Erdoğan'ın konuşmasından bazı satır başları şöyle:
"Her medeniyet kendi ahlak, sanat, felsefe ve din anlayışı çerçevesinde şehre bir anlam bir kimlik kazandırmıştır. Şehirlerin kimlikleri tarihi, edebi ve kültür sanat birikimleriyle şekillenmiştir. Türkiye bir çok medeniyete beşiklik etmiş, farklı inanç ve kültürleri potasında eritmiş tarihin akışında başrol oynamış çok özel bir coğrafyadır. İstanbul ise en büyük müzemizdir. İstanbul mazi ile bugünün iç içe geçtiği bir arada olduğu bir müzedir.Bu coğrafyanın gözbebeği olan İstanbul, bizim en büyük müzemizdir.
İslam Medeniyetleri Müzemizin şehrimize, kültürümüze ve insanlarımıza hayırlı olmasını diliyorum.
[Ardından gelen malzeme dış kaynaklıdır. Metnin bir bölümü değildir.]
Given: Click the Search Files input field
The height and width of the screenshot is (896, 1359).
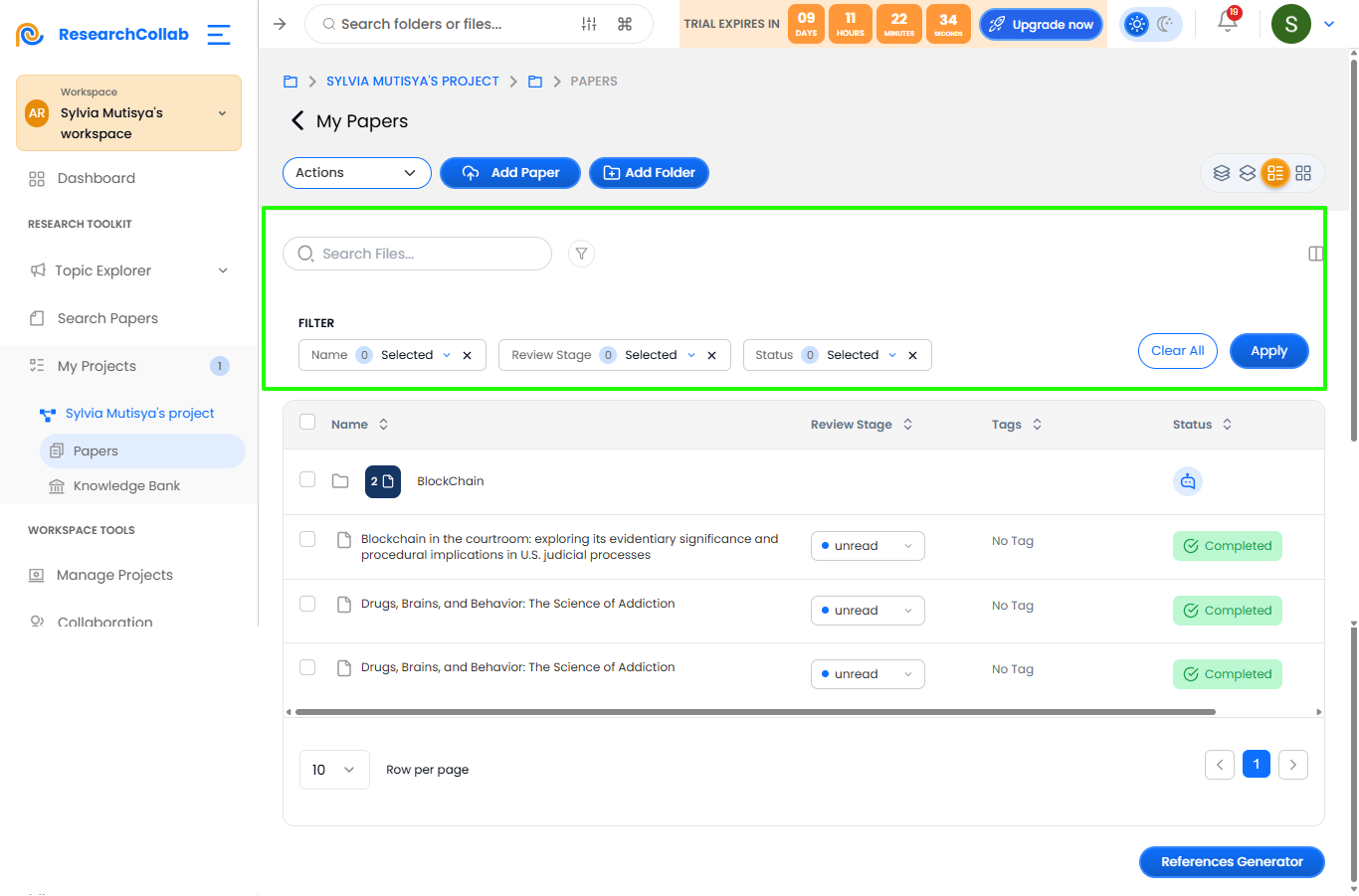Looking at the screenshot, I should (417, 254).
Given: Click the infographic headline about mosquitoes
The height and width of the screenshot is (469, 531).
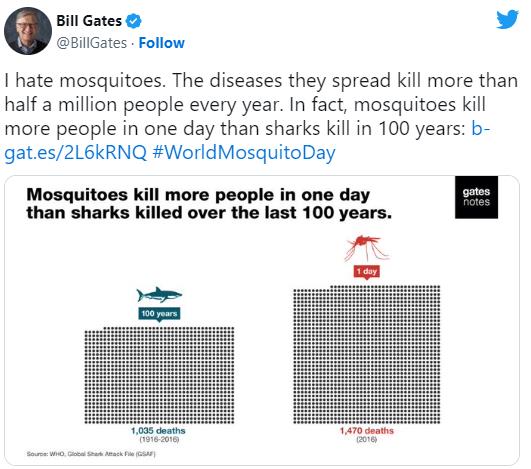Looking at the screenshot, I should [x=209, y=204].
Bu müzenin kazandırılmasında emeği geçenleri özellikle tebrik ediyorum.
Milli Saraylar İdaremiz tarafından hazırlanan bu müzenin tematik bölümlerinde, İstanbul'daki seçkin müzelerden getirilen 650 eser sergileniyor.
Kadim şehirlerimizin her biri birer açık hava müzesidir. Bu coğrafyanın göz bebeği olan İstanbul ise bizim en büyük müzemizdir. Bütün klasik müzeler sadece maziyi muhafaza ederken İstanbul mazi ile bugünün iç içe geçtiği bir arada hayat sürdüğü bir müze hüvviyetindedir.
İstanbul'un en taze incisi Büyük Çamlıca Camii'ni de bünyesindeki sanat galerisi, kütüphanesi, konferans salonu, atölyeleri ve müzesi ile coğrafyamızın zenginliğinin nişanesi olarak asırlar boyunca hizmet verecek bir eser olarak medeniyet mirasımıza kazandırdık.
Türk dokuma sanatının örneklerinden mimari ve dekoratif eşyalara, hüsnühat sanatından çini örneklerine kadar her biri diğerinden kıymetli eserler de bulunuyor. İslam Medeniyetleri Müzemizin şehrimize, ülkemize ve kültür sanat dünyamıza hayırlı olmasını diliyorum.
İstanbul'un tarihi, coğrafi ve kültürel yapısını yansıtan şehrimize çok yakışan bu müzenin ziyaretçileri medeniyetleri inşa eden asli gücün ilim ve hikmet olduğunu fark edeceklerdir.
Ecdadın binbir emekle kurduğu şehirlerimiz bilinçli şekilde tahrip edildi. Sizlerle birini paylaşmak istiyorum. Hamdullah Suphi Tanrıöver tek partinin maarif vekilliğini yaptığı yıllarda Yugoslavya'nın büyük şairlerinden birini İstanbul'a davet eder. Aynı zamanda ülkesinin elçisi olan şair ile Süleymaniye'ye uğrarlar. Şair Kanuni Sultan Süleyman'ın da kabrini ziyaret etmek ister. Bu istek karşısında Hamdullah Suphi'nin rengi değişir. Misafirinin fikrini değiştirmeye çalışır. Misafiri ısrar edince, Hamdullah Suphi türbelerin kapalı olduğunu söyler. Misafirin tepkisi ibretliktir. "Tarihi olmayan milletler tarih uydurarak kendini tatmin ediyor. Siz muhteşem bir tarihe sahipken nasıl kapatıyorsunuz?" Evet bu yasakçı zihniyet geçmişi koparılmış bir millet meydana getirmeye çalıştılar.
Tarih bizlere sadece geçmişle ilgili değil geleceğe dair de çok aydınlatıcı imkanlar sunuyor. Edebiyatından mimarisine, insani, dini ve fikri değerlerinden coğrafi varlıklarına kadar bütün unsurlarıyla bizim olan muhteşem bir medeniyeti yeniden ayağa kaldırıyoruz.
Biz milletimizin bu özlemlerini hayata geçirmenin gayreti içindeyiz medeniyetimize sahip çıkıyoruz. Yok sayıcı zihniyet kökleri kurutulmuş bir millet meydana getirmeye çalışıyordu. Milletimiz tarihi ile kültürü ile medeniyeti ile buluştukça yeniden güçlenmiştir."